Collected data
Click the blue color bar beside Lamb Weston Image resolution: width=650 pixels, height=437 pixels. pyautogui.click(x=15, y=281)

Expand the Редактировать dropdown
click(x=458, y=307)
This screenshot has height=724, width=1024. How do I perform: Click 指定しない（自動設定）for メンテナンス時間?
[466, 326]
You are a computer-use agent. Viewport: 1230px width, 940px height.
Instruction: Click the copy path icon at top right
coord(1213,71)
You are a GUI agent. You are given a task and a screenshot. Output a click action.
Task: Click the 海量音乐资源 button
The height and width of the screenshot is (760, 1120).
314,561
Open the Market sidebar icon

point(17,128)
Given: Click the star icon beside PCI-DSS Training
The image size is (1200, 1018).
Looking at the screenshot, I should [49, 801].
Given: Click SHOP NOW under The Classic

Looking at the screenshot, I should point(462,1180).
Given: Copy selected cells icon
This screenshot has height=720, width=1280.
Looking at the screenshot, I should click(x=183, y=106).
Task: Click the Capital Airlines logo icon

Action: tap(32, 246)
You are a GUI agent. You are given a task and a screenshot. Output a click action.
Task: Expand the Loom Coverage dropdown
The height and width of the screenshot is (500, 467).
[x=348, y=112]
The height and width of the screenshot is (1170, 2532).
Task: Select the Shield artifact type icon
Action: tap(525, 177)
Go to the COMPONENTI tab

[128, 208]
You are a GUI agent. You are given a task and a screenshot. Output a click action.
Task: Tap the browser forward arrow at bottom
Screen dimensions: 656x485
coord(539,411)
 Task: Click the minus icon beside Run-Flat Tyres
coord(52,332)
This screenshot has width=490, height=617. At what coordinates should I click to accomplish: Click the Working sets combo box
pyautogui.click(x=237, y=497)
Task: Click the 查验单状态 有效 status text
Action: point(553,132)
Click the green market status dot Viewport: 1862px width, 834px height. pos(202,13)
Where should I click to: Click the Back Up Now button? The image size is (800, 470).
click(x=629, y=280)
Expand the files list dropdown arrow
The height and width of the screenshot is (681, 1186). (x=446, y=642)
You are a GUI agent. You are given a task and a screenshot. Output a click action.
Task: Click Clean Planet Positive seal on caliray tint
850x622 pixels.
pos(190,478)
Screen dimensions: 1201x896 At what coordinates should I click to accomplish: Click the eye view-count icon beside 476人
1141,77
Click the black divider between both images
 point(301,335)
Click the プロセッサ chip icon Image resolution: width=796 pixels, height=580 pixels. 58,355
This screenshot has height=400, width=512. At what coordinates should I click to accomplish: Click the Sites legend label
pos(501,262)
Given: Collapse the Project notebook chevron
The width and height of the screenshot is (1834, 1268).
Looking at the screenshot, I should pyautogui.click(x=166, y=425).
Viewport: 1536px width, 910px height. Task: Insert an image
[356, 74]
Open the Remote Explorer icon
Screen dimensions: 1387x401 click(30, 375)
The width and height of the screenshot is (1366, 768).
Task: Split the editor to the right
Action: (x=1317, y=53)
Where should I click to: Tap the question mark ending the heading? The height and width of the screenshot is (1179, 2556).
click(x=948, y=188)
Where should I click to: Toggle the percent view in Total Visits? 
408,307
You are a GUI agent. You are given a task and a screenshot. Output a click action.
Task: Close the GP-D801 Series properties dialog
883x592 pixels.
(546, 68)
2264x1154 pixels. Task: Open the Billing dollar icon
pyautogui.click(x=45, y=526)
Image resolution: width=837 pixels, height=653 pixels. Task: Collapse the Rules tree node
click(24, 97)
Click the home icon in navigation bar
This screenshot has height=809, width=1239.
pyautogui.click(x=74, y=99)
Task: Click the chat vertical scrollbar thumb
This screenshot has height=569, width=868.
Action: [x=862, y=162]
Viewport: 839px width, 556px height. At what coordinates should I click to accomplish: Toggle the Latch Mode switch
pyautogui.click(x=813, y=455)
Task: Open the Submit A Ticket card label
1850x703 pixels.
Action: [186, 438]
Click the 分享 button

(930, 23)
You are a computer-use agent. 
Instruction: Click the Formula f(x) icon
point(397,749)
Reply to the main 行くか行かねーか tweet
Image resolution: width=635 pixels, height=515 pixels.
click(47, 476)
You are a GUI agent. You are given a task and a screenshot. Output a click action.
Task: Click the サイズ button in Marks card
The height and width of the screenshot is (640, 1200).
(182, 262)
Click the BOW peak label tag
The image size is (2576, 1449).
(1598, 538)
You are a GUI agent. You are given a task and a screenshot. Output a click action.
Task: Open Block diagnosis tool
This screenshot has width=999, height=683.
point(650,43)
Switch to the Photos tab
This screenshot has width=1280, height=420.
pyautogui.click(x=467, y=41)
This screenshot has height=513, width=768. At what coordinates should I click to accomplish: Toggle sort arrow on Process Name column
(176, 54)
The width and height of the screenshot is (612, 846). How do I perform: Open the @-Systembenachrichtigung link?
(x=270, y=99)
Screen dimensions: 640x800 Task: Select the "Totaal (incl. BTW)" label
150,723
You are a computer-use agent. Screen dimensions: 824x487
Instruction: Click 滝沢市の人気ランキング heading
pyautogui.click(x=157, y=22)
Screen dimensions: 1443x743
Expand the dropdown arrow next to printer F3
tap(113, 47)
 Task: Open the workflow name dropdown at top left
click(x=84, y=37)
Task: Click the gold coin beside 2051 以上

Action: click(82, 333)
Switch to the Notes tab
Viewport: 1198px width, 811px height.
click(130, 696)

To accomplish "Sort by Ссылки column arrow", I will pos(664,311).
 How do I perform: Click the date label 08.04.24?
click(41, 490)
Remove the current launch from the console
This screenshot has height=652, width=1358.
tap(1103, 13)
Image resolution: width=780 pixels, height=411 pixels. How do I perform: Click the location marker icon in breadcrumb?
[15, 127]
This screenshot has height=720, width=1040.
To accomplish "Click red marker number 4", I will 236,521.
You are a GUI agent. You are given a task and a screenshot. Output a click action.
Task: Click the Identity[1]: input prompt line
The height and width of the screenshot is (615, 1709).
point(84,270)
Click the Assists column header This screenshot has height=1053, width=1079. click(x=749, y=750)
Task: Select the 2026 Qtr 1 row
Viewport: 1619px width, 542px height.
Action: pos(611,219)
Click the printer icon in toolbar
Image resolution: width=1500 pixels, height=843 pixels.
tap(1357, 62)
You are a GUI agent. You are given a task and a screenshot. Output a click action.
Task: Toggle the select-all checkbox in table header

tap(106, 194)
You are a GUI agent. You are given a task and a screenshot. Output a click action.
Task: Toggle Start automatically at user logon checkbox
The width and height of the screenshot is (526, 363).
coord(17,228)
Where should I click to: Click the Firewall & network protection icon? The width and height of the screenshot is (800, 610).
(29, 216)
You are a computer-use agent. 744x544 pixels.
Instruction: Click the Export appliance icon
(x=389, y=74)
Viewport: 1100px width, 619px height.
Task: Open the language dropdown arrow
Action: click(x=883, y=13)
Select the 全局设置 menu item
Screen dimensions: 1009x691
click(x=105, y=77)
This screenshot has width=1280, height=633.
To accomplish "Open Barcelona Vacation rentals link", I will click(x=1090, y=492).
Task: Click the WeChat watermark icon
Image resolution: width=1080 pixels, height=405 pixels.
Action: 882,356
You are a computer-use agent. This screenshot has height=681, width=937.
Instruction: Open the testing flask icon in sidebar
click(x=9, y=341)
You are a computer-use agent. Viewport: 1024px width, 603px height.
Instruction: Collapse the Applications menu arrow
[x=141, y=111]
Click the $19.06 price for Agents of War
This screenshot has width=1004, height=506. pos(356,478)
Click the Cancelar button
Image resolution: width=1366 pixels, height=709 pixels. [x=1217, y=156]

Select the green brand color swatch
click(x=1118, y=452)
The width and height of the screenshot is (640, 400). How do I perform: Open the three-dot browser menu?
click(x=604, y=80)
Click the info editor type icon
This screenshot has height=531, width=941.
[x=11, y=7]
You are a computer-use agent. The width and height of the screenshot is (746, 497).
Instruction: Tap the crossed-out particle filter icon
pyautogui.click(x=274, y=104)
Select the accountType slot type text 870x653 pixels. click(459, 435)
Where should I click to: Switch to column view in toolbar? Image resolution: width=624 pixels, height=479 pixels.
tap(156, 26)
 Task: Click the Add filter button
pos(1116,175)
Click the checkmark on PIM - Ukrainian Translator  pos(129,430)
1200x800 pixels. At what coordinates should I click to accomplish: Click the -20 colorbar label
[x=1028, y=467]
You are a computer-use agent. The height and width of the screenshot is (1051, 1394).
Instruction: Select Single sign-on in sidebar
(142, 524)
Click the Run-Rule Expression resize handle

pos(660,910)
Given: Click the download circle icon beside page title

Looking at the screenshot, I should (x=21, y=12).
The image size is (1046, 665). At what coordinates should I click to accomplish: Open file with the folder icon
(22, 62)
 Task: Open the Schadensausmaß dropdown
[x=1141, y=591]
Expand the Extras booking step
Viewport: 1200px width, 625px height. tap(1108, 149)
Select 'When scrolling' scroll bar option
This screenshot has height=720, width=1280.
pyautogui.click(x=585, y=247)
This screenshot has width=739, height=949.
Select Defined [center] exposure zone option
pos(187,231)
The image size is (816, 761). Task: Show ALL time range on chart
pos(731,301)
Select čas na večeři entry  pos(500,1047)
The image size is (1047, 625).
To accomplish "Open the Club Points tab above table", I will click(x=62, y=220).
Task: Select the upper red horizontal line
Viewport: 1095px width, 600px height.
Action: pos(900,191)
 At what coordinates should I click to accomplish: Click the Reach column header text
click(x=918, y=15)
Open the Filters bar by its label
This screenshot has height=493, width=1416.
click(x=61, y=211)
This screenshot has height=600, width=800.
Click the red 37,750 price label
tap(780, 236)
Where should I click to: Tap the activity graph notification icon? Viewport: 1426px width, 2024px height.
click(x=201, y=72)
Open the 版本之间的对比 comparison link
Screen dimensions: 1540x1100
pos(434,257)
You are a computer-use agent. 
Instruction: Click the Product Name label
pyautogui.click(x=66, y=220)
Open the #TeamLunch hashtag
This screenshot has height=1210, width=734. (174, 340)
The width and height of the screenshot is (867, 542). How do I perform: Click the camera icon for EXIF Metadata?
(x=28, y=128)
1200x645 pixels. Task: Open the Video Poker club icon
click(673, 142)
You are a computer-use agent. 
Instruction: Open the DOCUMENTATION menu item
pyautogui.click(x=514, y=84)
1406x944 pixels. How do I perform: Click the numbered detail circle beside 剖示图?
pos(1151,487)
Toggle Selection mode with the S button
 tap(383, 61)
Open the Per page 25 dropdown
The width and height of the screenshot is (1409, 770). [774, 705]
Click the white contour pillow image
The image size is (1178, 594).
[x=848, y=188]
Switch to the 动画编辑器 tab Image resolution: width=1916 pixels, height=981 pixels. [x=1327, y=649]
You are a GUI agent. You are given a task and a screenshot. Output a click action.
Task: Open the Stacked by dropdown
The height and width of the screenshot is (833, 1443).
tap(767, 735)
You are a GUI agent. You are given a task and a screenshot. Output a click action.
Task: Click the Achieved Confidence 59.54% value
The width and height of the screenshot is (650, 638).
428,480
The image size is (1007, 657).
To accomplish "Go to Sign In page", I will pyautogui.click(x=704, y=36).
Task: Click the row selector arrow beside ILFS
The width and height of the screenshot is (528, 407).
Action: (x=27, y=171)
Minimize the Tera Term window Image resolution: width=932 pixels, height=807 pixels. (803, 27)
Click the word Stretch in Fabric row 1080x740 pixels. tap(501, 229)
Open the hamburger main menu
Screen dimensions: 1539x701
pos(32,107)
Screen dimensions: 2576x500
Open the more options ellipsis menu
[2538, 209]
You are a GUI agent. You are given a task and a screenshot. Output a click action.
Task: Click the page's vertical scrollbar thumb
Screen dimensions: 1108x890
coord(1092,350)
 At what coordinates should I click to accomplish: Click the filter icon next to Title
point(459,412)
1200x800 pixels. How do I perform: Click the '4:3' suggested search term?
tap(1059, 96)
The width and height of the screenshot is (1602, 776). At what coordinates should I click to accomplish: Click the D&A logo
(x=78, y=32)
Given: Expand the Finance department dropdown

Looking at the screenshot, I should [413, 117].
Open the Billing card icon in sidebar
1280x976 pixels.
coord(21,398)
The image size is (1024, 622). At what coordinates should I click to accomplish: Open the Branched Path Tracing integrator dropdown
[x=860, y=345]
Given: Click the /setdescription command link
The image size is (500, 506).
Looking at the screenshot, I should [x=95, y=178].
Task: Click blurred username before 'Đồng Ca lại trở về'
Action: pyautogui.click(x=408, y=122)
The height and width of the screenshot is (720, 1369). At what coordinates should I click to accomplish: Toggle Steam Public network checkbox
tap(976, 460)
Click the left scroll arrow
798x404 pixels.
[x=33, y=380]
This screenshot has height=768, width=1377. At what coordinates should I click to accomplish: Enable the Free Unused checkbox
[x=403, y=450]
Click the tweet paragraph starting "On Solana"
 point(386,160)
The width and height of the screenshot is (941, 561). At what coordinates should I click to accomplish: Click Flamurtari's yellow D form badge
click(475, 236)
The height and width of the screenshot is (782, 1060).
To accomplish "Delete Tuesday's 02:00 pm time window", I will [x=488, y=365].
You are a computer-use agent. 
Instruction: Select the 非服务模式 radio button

YOUR INSTRUCTIONS:
Go line by line through the records and copy those that contain the word "scrollbar".

ANSWER AREA:
Task: Click the chat vertical scrollbar thumb
Task: Click the page's vertical scrollbar thumb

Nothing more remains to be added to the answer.